Sur le plan politique, l'adoption de la loi du 17 mai 2013 sur l'élection des conseillers départementaux représente une petite révolution, avec la mise en place des « binômes ».
La loi du 4 août 2014 a doublé les pénalités pour les partis politiques ne respectant pas la parité pour les élections législatives. Les prochaines élections ayant lieu au mois de juin cette année, on peut espérer que le dispositif sera efficace.
Enfin, l'interdiction du cumul des mandats, favorable aux femmes, est enfin posée – même si l'on entend encore dans l'hémicycle, au moment des questions d'actualité, des « nostalgiques » du cumul des mandats.
La sphère économique et sociale est aussi concernée avec, par exemple, dans la haute fonction publique, l'application dès 2017 de l'obligation des 40 % de femmes dans les flux de nomination. En outre, de nombreux organismes, tels que les chambres de commerce et d'industrie ou encore les fédérations sportives, ont été contraints d'instaurer la parité.
Je ne voudrais pas être trop longue – même si l'ampleur des sujets sur lesquels nous avons travaillé durant ces cinq années est très difficile à résumer en quelques minutes. Pour plus de détails, je vous renvoie à la lecture de ce riche rapport qui comportera également un deuxième tome avec plusieurs annexes – liste et comptes rendus des auditions, liste des rapports de la Délégation, récapitulatif des décrets d'application de la loi du 4 août…

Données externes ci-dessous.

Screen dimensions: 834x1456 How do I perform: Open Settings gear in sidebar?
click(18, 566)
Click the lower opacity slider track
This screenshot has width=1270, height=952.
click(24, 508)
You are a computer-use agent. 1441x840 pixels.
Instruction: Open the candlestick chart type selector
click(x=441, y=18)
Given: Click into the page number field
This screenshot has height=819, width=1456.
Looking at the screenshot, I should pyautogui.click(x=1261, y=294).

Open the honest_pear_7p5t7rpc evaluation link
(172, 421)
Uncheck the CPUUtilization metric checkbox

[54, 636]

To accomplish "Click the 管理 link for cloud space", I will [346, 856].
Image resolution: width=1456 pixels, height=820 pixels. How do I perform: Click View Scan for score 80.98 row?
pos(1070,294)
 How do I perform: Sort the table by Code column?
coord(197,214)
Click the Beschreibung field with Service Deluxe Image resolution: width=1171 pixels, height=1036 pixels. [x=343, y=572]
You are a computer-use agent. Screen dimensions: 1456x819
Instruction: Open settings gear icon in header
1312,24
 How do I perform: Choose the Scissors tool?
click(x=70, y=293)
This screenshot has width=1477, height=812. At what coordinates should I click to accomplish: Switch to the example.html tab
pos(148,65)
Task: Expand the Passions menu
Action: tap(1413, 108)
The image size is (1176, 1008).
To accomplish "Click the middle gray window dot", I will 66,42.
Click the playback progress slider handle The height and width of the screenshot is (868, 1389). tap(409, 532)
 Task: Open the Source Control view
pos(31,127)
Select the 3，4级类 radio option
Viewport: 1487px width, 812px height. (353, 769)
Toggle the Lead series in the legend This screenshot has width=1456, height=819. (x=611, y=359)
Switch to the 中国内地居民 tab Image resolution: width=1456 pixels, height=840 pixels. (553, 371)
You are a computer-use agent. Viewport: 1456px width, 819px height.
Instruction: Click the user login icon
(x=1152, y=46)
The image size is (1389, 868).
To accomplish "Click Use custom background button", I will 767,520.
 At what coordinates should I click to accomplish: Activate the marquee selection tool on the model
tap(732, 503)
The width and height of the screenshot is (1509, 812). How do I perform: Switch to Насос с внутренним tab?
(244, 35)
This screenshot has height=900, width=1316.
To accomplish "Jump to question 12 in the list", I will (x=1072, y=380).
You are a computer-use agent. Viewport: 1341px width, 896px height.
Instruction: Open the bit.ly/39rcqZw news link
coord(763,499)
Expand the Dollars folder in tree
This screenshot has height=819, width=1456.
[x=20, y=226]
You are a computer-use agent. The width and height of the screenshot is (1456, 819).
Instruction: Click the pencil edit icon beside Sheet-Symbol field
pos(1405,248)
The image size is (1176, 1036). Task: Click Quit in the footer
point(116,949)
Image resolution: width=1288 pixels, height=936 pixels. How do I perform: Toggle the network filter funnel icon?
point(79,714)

Je tiens à souligner, pour conclure, qu'au-delà de ce travail législatif, la Délégation aux droits des femmes a également tenu son rôle d'évaluation et d'accompagnement des politiques publiques : déplacement à Mayotte, à la demande d'Ibrahim Aboubacar, avec Virginie Duby-Muller et Monique Orphé ; déplacement à l'international de plusieurs membres de la Délégation et rencontre avec des personnalités d'avenir envoyées par le ministères des affaires étrangères – en lien avec le groupe d'études « Genre et droits des femmes à l'international » que j'ai eu le plaisir de présider, en parallèle de la Délégation, avec Axelle Lemaire.
Je crois que nous pouvons être fiers de ce bilan, de l'ampleur des réformes obtenues, et du travail continu fourni par notre Délégation qui n'a eu de cesse d'être à la fois une vigie et un aiguillon.
À cet égard, je voudrais rappeler que notre Délégation a produit 30 rapports au cours de cette législature, mené d'importants travaux sur plusieurs projets de loi, auditionné à vingt et une reprises des ministres ou des secrétaires d'Etat et déposé de multiples amendements. Nos travaux ont d'ailleurs reçu un écho croissant dans les médias.
Je voudrais aussi vous dire combien j'ai été fière d'oeuvrer comme présidente de notre Délégation aux droits des femmes et à l'égalité des chances entre les hommes et les femmes, pour faire avancer la cause de l'égalité à vos côtés, dans ce même combat. Et aujourd'hui, il me semble que la question de l'égalité est devenue centrale pour l'ensemble de la classe politique. J'espère que l'avenir ne nous démentira pas.
Je ne pourrais terminer sans remercier le secrétariat de la Délégation, ainsi que l'Assemblée, qui en a renforcé les moyens. La Délégation aux droits des femmes est aujourd'hui un service reconnu pour la qualité de son travail.
Je ne saurais oublier non plus nos collaborateurs et collaboratrices parlementaires, que j'ai autorisés à assister à nos réunions. Je tiens à leur rendre hommage pour leur travail formidable… qui n'avait rien de fictif. Ce travail est non seulement réel, mais indispensable.
Dans cette configuration, avec les membres de la Délégation, dont l'implication a été forte, nous pouvons légitimement nous délivrer un satisfecit. (Applaudissements.)
Mais je vous propose maintenant une courte suspension, qui nous permettra de nous rendre en séance publique pour participer à un vote.